>>
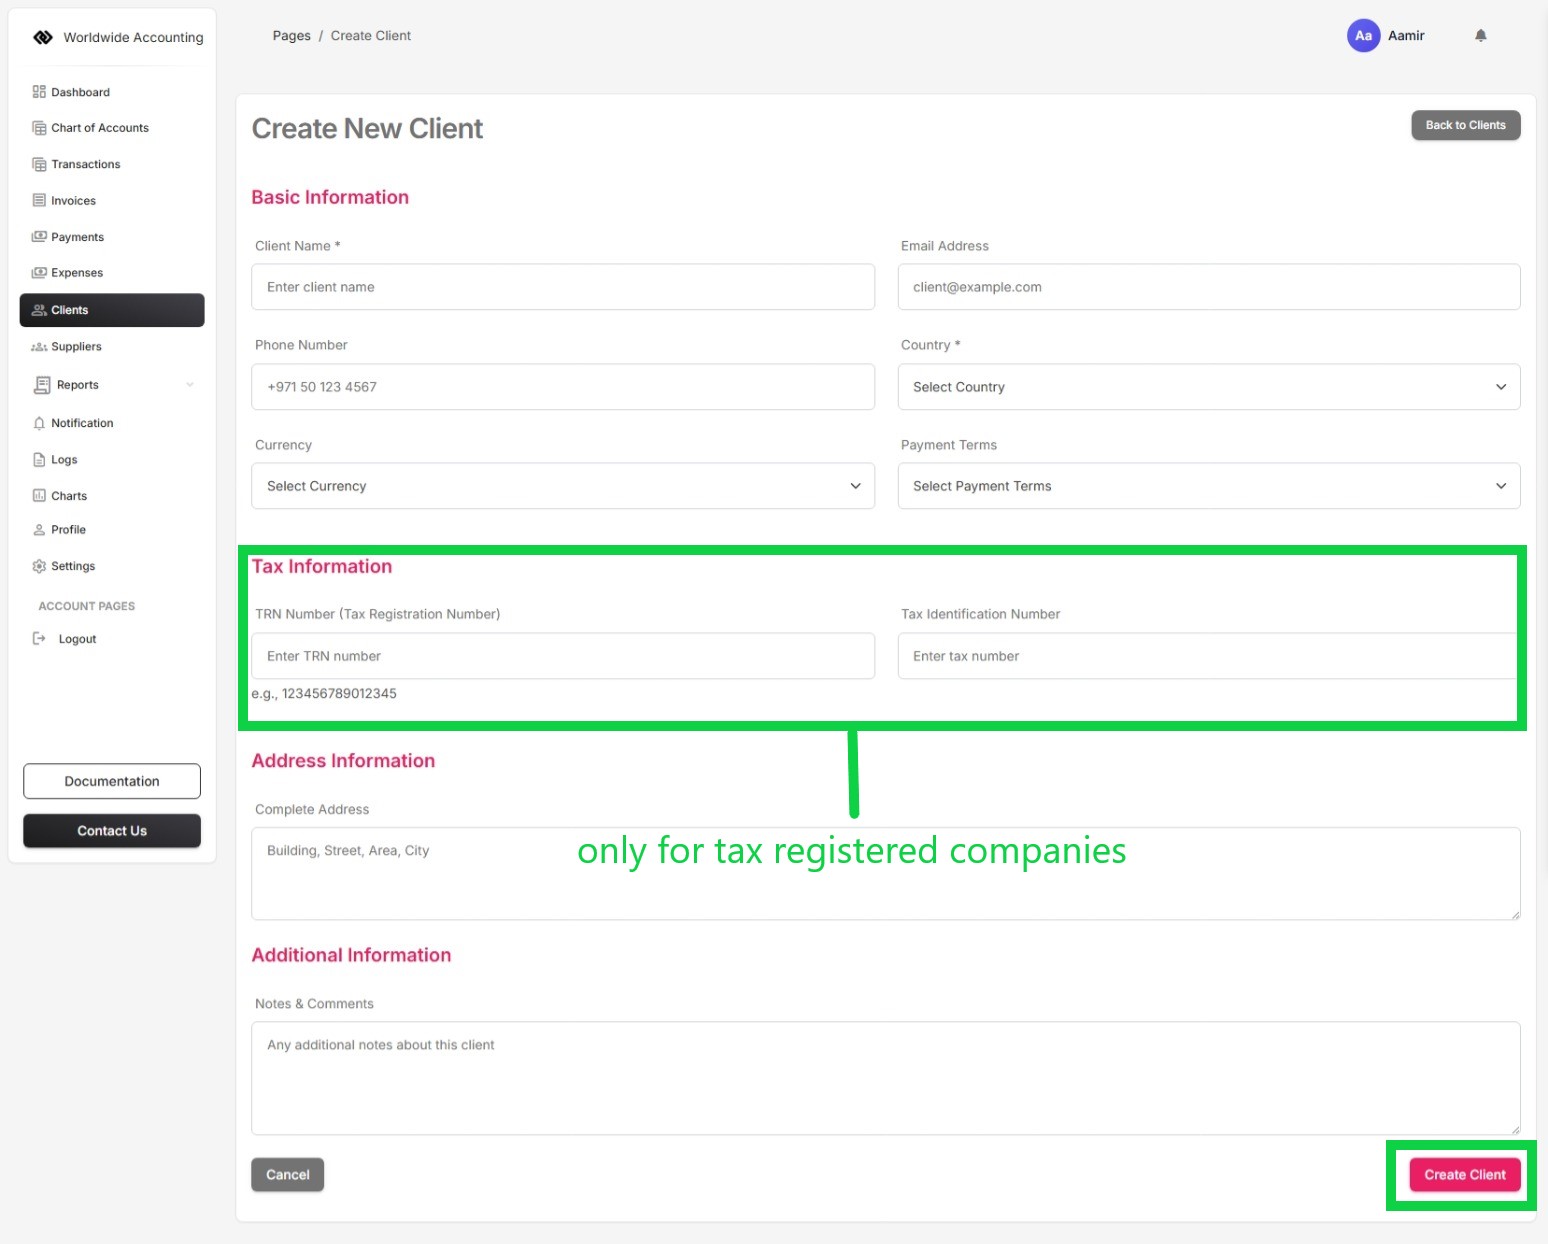Go to Transactions in sidebar
Viewport: 1548px width, 1244px height.
(x=85, y=164)
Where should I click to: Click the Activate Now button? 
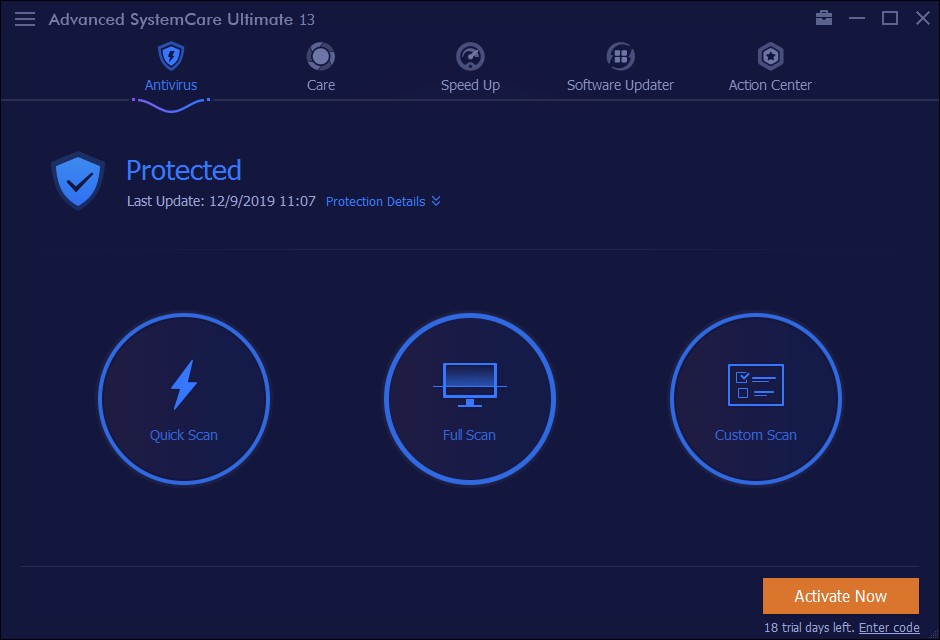coord(840,595)
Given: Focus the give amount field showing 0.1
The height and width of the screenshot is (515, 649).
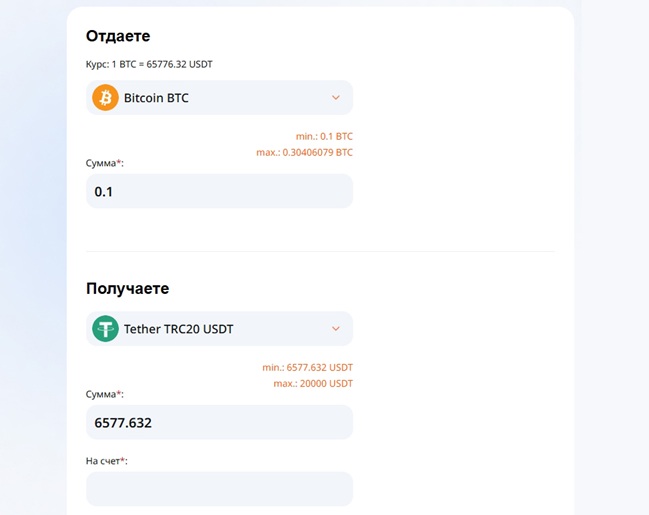Looking at the screenshot, I should (x=219, y=191).
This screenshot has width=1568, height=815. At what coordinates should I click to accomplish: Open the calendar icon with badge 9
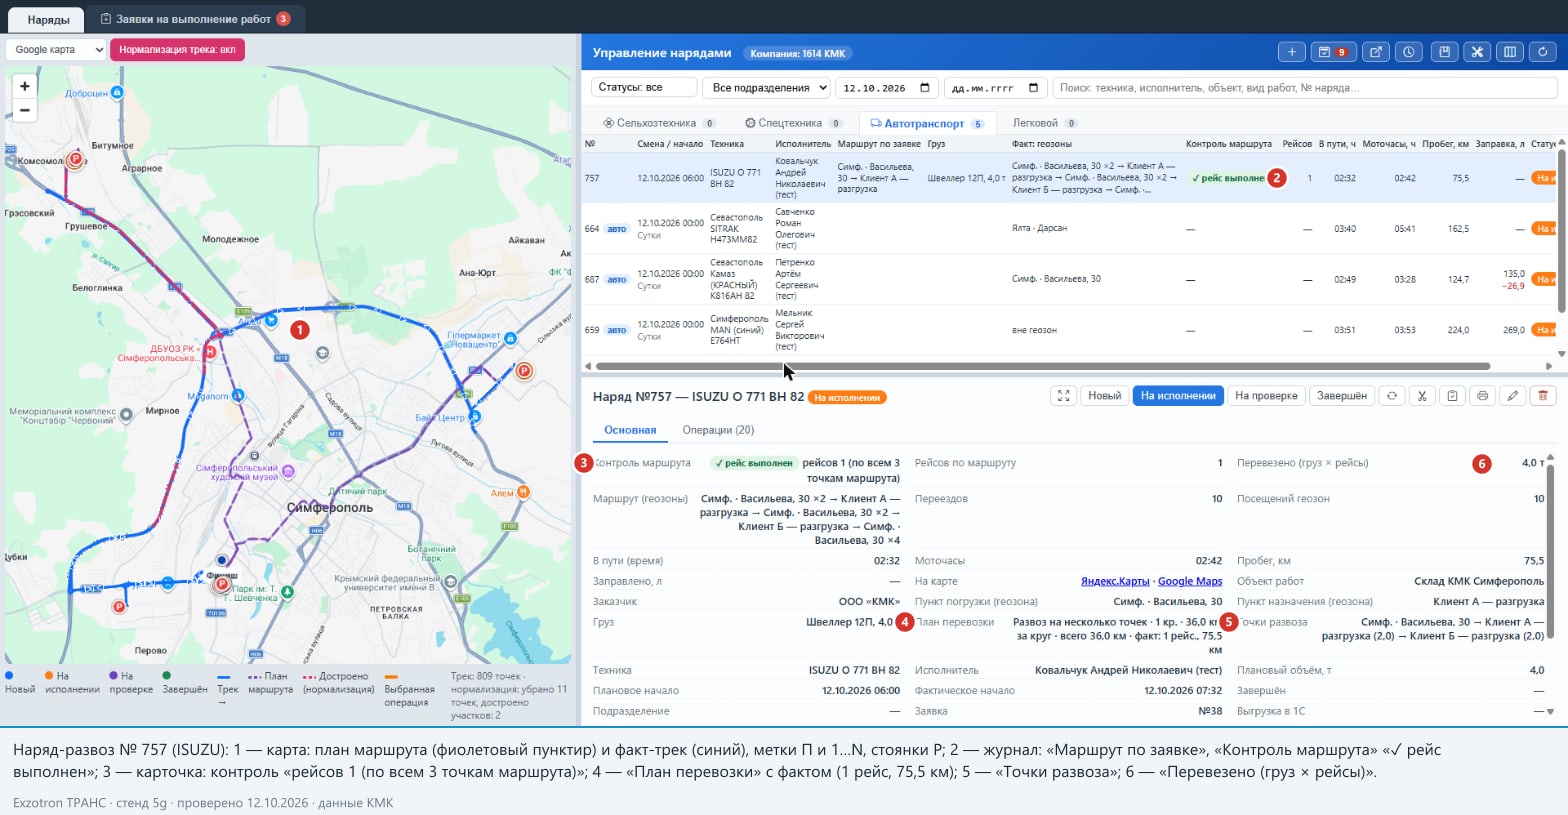click(1332, 52)
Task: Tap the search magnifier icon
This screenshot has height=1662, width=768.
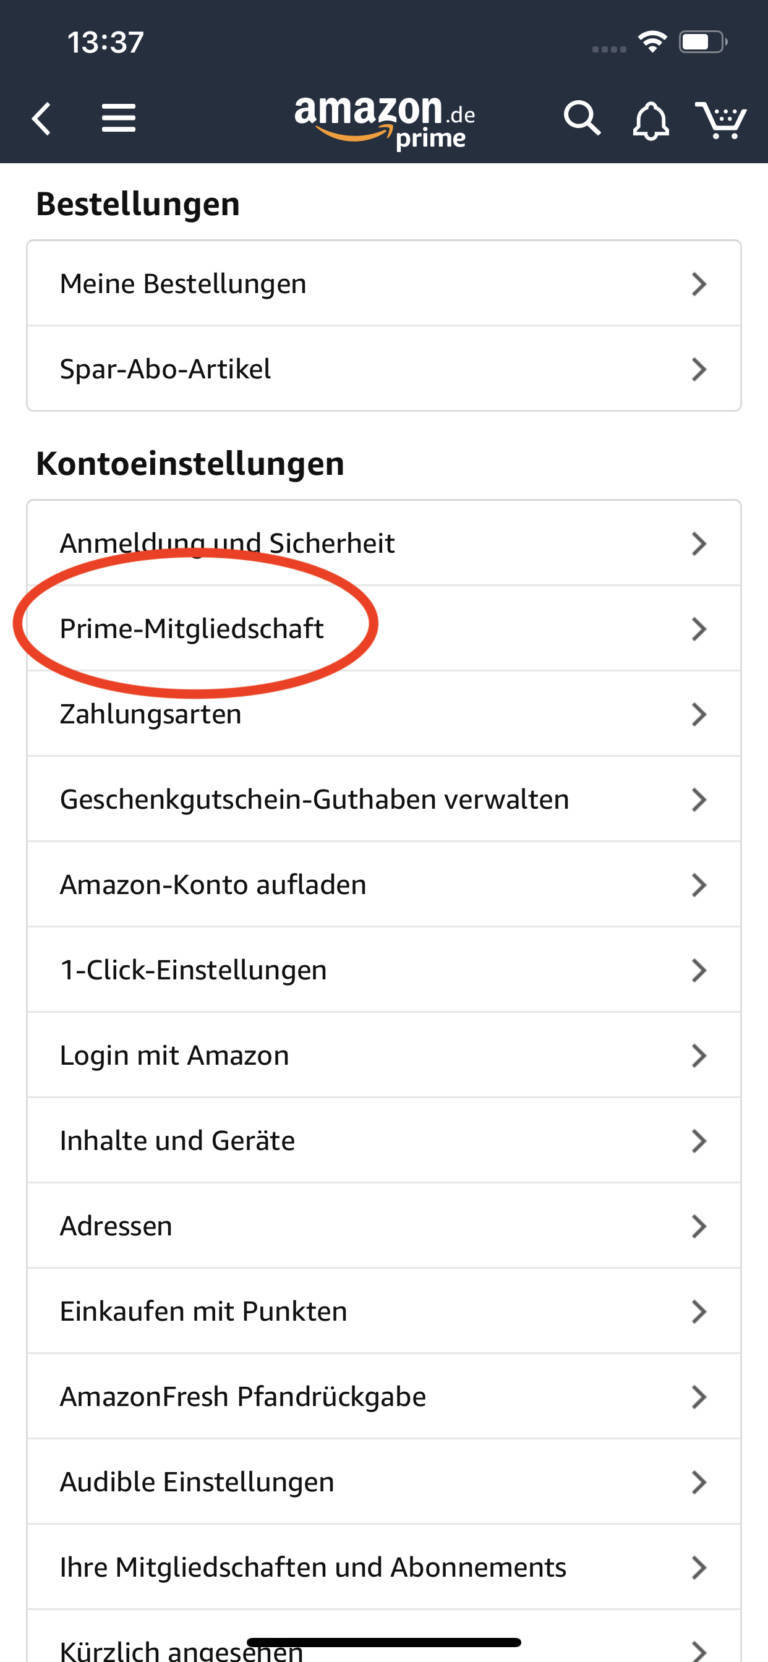Action: 581,119
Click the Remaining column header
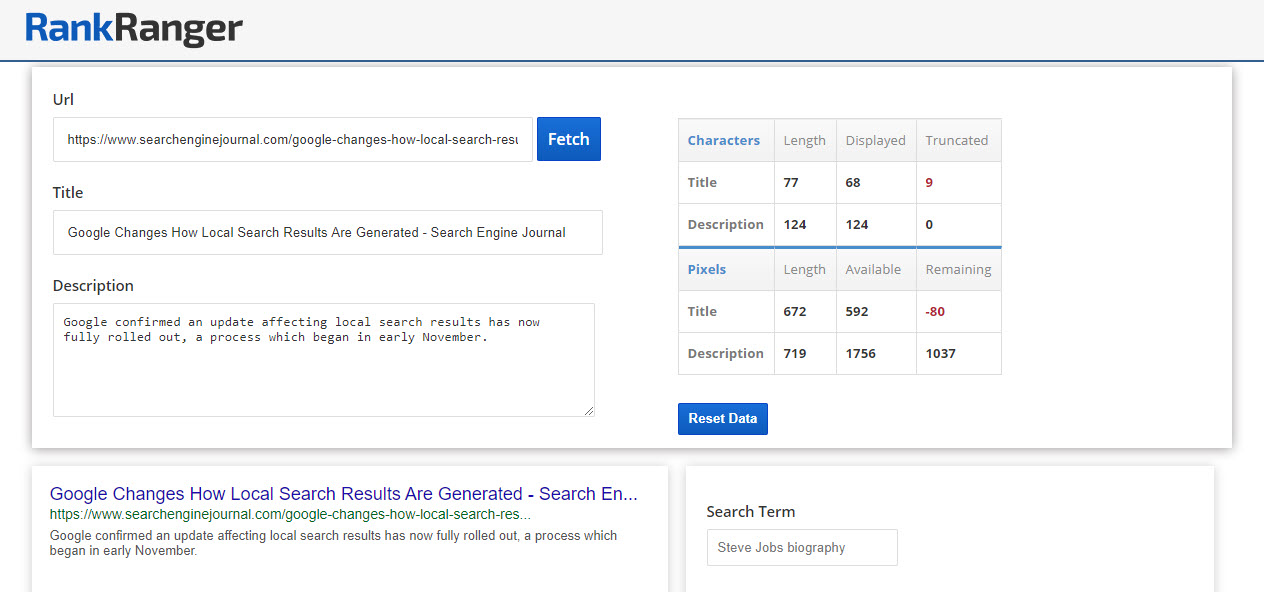This screenshot has height=592, width=1264. pyautogui.click(x=958, y=270)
<<
● Problem to work on
Restate exactly the lines that start at the "The height and" line and end with the last line of the material above, leaving out the pictures.

● Response
The height and width of the screenshot is (515, 649).
Looking at the screenshot, I should (x=219, y=191).
This screenshot has width=1568, height=815. At what coordinates should I click to accomplish: Open the calendar icon with badge 9
click(1332, 52)
Task: Tap the search magnifier icon
This screenshot has height=1662, width=768.
Action: 581,119
Click the Remaining column header
This screenshot has height=592, width=1264. pyautogui.click(x=958, y=270)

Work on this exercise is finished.